L’edizione 2018 del Cask Report ha lo svantaggio, questa volta, di non offrire un’immagine nitida e univoca: se infatti da una parte magnifica le rose di un’offerta mai così ampia (un’ulteriore crescita nel numero di birrifici in Regno Unito, 1700 ad oggi; la soddisfazione del 69% del pubblico, contenta della diversità e della qualità dei prodotti), il rapporto non riesce però a nascondere del tutto le spine di un settore evidentemente in sofferenza. Non solo sbattono per sempre a terra con maggiore frequenza, in un fragore triste, le saracinesche dei locali, con 5mila pub (il 10% circa del totale) chiusi negli ultimi 6 anni, ma il lento declino nella vendita di pinte non si arresta nemmeno quest’anno, anzi registra un preoccupante picco negativo.
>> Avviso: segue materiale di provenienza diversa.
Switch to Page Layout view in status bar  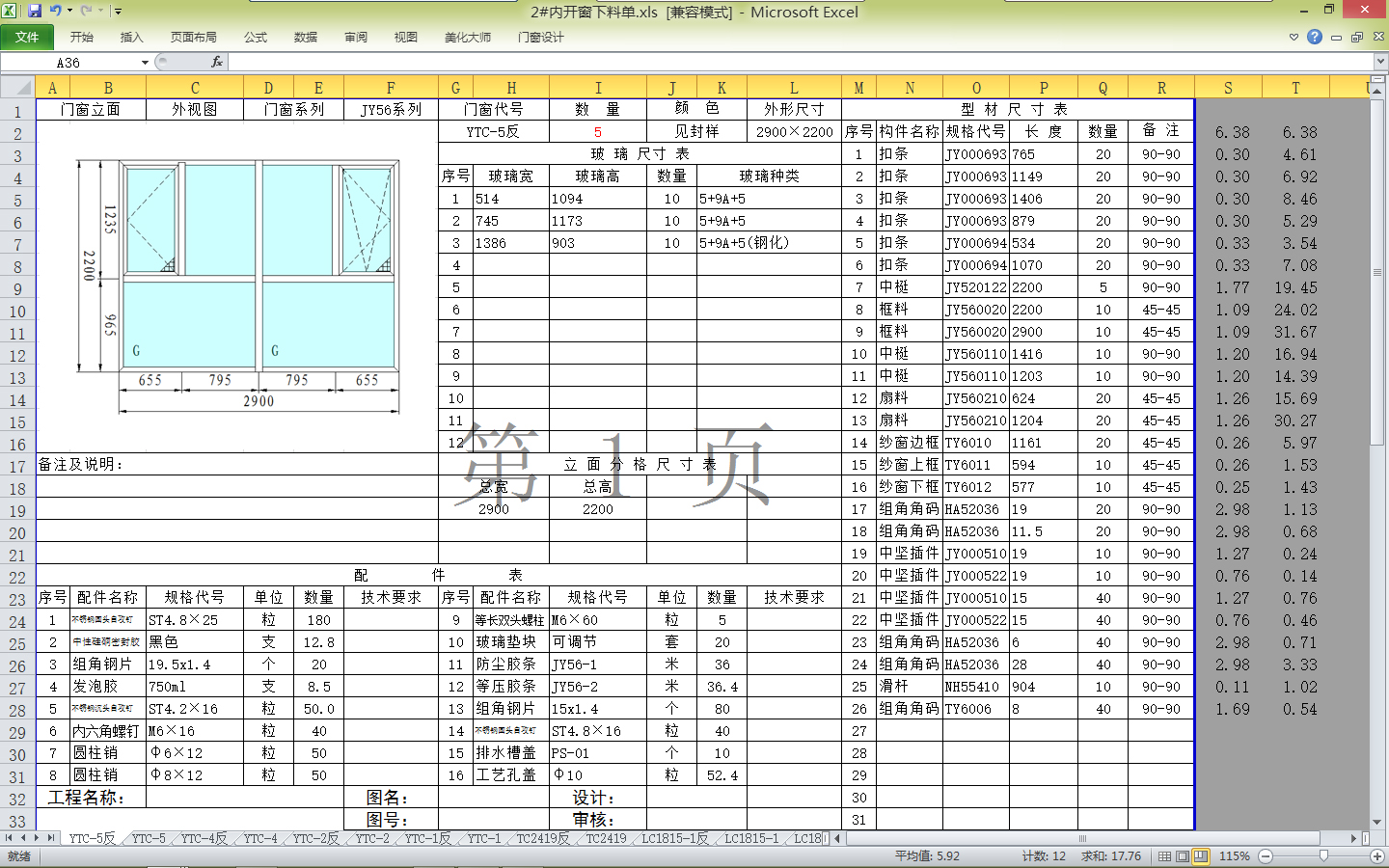[x=1183, y=856]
È stato infatti servito il 5% di cask ale in meno nell’ultimo quinquennio, e solo nel 2016 il calo è stato del 3,8%. È vero che a retrocedere è l’intero reparto birra, con percentuali molto più severe nel caso delle lager (-11%), ma il campanello d’allarme principale, per un’istituzione culturalmente orientata come Cask Marque, suona nella condizione con la quale l’autentica cask ale viene servita al giorno d’oggi. Secondo un dato contenuto nel rapporto, ad oltre due inglesi su tre è stata offerta una “pinta cattiva”, e cioè contenente uno o più dei numerosi difetti che contaminano questo tipo di birra nel suo delicato percorso dal birrificio al bicchiere: carbonazione assente, aromi o gusti sgradevoli, mancanza di limpidezza se non espressamente ricercata, sentori off, temperatura non adatta, e giù, lungo la lista di quello che una cask ale non deve mai essere.
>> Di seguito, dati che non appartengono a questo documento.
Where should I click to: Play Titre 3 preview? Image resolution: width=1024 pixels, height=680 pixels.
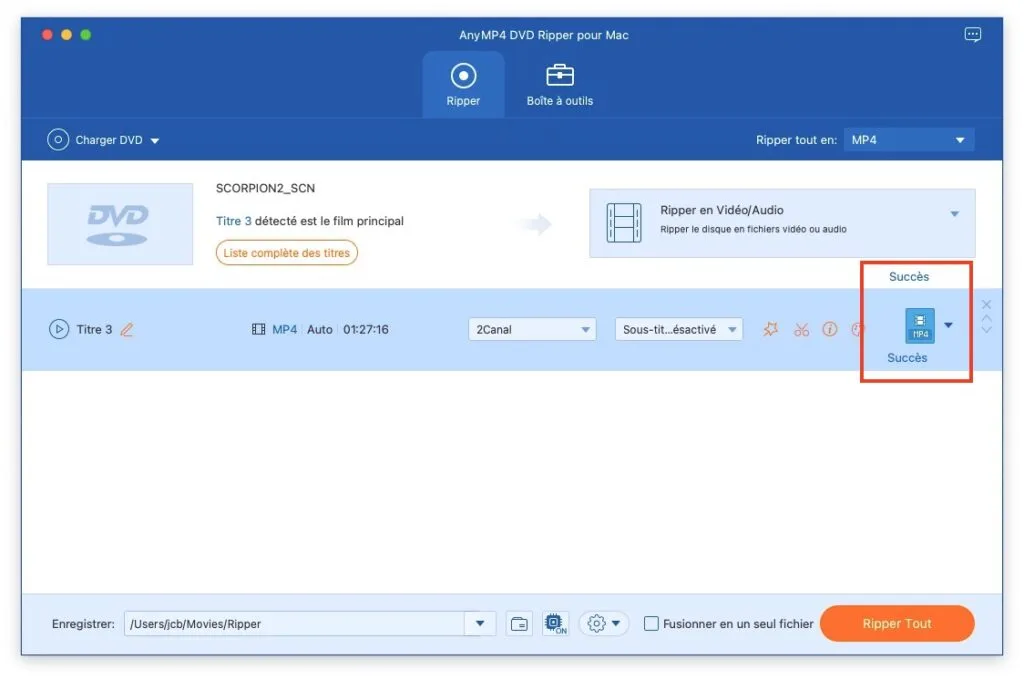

È qui, in fondo, che si gioca la sfida della pinta che Cask Marque tutela e difende, e la sua capacità di resistere al tempo nella disputa tra innovazione e tradizione. Lo aveva già previsto Pete Brown, intelligente autore e acuto esperto del mondo delle ale nonché curatore per tanti anni del Cask Report, quando lo scorso gennaio aveva scioccato gli addetti del settore dichiarando di non bere più cask se non nei pochissimi locali di cui conosceva professionalità e rigore. E sul tema aveva già preso una posizione netta, tombale, solo poche settimane prima, un importante birrificio quale Cloudwater, confermando di abbandonare per la distribuzione delle proprie birre l’uso del cask, il caratteristico fusto inglese all’interno del quale la birra rifermenta, nelle cantine dei pub dove è servita. Per giustificare la scelta Cloudwater non aveva solo addotto ragioni puramente economiche ma anche di qualità, non ritenendo più sufficienti le garanzie di vedere rispettato adeguatamente il proprio prodotto.
La birra contenuta nei cask non è pronta per essere immediatamente servita, quando esce dai cancelli dei birrifici per entrare nelle cantine dei locali: qui infatti deve essere trattata e posizionata stabilmente per attivare una seconda fermentazione, possibile grazie all’assenza di processi di pastorizzazione e filtrazione. Una volta rilasciata l’anidride carbonica in eccesso, prodotta dai lieviti durante questa rivitalizzazione avviata nel pub, il gestore del locale giocherà sul delicato equilibrio tra costi, ricavi e qualità per garantire una perfetta temperatura di servizio (tra i 10 e i 14 gradi), adeguata carbonazione naturale oltre che igiene e pulizia impeccabile nelle linee, ed evitare rischi di ossidazione: tutto all’interno del breve lasso di tempo entro il quale questa complessa, meravigliosa, freschissima birra può essere servita, ovvero due o tre giorni dall’apertura del cask per gran parte degli stili.
Ora, non è raro veder spuntare anche dai banconi dei locali italiani l’hand pump, il pistone che succhia la birra dai cask, o notare un sistema a caduta grazie al quale la birra scende per gravità dai fusti; e sono inoltre diversi i produttori di casa nostra che proprio sul cask e sugli stili più squisitamente anglosassoni giocano la loro scelta, ispirazione, reputazione e eccellenza (solo a titolo di esempio si può citare Hilltop, dalla provincia di Viterbo, miglior emergente nell’edizione 2016 del Birraio dell’anno). Servire un’autentica cask ale può dare enormi soddisfazioni ma, come ci ricorda il rapporto di Cask Marque, richiede cura e maestria, passione e tecnica. Contro chi ancora, parlando di bitter, mild e pale ale servite da cask, le bolla come sgasate e calde, si può opporre con professionalità un modo intenso, profondo e diretto per gustare la birra, dal fusto al bicchiere, attraverso il rispetto di ogni singolo, delicato passaggio. Perché, come si dice in Boemia, dalle parti di Plzeň, se è il birraio che produce la birra, è altrettanto vero che sia chi la versa a farne una pinta.